EXERCISE DIRECTIONS -> Using the listing below, return every line that includes "bios".
++++++++++++++++++++
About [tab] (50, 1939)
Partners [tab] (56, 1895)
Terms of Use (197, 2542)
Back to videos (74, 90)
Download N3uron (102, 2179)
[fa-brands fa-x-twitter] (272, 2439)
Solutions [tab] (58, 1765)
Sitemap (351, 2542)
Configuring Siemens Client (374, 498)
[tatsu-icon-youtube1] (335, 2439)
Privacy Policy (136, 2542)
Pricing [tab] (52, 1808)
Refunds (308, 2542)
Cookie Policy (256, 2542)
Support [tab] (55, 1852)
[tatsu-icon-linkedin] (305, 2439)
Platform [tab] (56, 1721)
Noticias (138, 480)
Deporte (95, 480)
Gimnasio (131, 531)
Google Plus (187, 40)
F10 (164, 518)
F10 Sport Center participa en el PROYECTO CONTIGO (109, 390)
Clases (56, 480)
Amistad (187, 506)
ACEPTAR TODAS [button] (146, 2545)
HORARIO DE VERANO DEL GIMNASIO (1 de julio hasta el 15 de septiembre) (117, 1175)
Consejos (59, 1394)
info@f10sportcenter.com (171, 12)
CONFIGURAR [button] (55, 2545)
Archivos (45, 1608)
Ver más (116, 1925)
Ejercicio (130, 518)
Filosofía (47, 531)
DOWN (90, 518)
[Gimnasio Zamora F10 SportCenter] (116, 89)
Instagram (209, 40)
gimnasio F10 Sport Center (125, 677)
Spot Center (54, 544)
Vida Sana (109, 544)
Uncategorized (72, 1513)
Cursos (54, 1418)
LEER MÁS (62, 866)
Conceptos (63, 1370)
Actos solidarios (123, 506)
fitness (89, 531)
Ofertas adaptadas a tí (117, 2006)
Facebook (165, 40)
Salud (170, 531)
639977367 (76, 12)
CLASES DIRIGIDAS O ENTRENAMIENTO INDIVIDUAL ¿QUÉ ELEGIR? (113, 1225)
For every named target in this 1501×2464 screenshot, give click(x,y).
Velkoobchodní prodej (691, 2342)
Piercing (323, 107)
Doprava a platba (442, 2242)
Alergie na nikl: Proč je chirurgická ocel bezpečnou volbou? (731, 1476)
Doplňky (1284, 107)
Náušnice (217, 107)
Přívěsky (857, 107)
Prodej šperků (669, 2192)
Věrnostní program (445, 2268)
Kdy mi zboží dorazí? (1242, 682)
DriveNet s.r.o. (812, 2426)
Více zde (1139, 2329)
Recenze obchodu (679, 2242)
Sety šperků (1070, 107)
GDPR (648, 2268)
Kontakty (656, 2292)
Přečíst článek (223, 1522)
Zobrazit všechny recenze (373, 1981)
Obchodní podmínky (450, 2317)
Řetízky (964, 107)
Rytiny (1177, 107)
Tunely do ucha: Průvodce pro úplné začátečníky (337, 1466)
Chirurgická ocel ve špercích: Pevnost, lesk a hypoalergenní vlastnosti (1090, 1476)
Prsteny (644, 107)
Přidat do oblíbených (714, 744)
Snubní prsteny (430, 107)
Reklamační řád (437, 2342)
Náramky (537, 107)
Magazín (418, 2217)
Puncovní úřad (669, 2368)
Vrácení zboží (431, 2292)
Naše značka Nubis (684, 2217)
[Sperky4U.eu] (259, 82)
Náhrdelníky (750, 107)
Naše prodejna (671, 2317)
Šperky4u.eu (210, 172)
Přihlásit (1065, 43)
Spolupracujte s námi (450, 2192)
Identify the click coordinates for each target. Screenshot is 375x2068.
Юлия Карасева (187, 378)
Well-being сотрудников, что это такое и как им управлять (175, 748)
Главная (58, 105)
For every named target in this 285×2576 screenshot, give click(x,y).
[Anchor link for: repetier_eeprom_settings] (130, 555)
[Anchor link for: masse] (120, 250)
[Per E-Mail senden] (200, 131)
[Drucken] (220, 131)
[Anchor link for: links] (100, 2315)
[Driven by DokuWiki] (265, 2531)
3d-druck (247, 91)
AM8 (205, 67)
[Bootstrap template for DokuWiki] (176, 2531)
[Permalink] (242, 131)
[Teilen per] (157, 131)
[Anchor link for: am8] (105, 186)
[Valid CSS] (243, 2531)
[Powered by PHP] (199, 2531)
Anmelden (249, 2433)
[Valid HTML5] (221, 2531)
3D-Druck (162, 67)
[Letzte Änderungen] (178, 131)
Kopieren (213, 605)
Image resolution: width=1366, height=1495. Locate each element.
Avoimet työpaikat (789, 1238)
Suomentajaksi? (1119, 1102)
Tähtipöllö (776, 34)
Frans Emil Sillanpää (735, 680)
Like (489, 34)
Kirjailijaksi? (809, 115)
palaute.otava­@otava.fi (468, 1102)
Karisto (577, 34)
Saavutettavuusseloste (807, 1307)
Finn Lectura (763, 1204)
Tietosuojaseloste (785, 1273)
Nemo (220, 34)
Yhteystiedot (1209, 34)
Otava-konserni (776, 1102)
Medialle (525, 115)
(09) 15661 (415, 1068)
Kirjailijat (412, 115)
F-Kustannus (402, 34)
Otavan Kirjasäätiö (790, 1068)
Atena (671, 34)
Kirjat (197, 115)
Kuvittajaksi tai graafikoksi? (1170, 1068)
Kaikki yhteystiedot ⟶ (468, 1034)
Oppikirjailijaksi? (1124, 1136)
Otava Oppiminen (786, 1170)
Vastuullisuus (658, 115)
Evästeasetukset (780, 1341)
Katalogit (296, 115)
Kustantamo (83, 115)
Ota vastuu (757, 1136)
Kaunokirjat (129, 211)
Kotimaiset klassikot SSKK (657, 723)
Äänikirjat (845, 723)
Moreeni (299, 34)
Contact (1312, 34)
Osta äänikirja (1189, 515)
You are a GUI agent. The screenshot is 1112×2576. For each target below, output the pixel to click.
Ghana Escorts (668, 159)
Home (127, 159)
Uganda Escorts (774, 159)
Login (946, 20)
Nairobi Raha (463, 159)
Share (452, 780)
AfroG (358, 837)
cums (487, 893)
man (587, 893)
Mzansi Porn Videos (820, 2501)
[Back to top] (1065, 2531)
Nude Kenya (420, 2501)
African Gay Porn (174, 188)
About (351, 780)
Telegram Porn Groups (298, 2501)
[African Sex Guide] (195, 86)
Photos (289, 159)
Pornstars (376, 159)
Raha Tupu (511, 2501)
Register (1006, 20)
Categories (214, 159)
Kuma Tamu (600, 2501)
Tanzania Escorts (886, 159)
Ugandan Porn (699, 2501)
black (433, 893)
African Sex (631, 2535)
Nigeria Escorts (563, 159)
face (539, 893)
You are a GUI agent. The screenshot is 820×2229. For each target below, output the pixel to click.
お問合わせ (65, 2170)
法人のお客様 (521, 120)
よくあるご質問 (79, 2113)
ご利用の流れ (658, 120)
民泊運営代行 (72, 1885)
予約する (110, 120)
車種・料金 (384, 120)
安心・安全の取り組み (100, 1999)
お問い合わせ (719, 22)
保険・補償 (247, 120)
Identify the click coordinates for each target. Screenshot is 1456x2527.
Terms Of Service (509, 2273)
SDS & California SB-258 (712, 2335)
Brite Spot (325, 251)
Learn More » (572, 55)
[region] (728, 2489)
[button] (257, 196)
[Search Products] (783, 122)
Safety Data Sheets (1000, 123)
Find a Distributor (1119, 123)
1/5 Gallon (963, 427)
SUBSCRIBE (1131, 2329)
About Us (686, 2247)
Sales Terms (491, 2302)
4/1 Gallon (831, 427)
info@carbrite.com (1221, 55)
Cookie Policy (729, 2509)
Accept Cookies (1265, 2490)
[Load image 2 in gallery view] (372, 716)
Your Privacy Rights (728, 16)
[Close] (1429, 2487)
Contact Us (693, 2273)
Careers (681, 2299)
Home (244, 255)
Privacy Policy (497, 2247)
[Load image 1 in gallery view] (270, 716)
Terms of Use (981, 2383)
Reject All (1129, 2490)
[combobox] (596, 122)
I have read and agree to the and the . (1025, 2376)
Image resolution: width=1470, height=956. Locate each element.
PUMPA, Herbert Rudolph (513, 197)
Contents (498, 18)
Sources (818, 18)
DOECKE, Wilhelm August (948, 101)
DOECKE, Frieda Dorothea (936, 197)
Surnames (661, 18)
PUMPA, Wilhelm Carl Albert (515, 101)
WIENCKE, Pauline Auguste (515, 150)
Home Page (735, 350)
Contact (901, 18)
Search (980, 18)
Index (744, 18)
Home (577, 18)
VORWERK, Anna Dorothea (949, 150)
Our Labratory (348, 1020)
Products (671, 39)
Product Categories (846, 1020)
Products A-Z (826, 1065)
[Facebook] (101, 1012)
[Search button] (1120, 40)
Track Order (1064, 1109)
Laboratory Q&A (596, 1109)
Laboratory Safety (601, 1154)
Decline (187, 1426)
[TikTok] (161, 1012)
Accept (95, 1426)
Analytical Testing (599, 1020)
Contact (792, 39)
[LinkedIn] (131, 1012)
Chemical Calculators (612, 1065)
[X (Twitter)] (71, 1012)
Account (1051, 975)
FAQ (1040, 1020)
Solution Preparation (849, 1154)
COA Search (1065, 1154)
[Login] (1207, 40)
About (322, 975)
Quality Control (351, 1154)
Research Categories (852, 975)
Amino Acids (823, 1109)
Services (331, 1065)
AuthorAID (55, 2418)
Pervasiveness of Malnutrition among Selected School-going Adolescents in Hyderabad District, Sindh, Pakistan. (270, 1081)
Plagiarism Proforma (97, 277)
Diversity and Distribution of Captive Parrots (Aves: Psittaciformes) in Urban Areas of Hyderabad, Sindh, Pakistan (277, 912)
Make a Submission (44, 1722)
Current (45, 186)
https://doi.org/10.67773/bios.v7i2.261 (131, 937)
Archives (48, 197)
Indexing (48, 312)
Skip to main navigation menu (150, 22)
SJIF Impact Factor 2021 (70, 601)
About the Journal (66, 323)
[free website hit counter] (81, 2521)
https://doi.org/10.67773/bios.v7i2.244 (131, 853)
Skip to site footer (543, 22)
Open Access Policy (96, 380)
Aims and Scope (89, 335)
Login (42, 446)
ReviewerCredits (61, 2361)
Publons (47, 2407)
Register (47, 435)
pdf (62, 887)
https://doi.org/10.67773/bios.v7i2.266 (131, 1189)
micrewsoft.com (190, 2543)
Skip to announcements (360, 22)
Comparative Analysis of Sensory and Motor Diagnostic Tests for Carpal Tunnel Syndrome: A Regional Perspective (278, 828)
++++++++++++++++++++
RESULT OF THIS TASK ->
https://doi.org/10.67773/bios.v7i2.261 (131, 937)
https://doi.org/10.67773/bios.v7i2.244 (131, 853)
https://doi.org/10.67773/bios.v7i2.266 (131, 1189)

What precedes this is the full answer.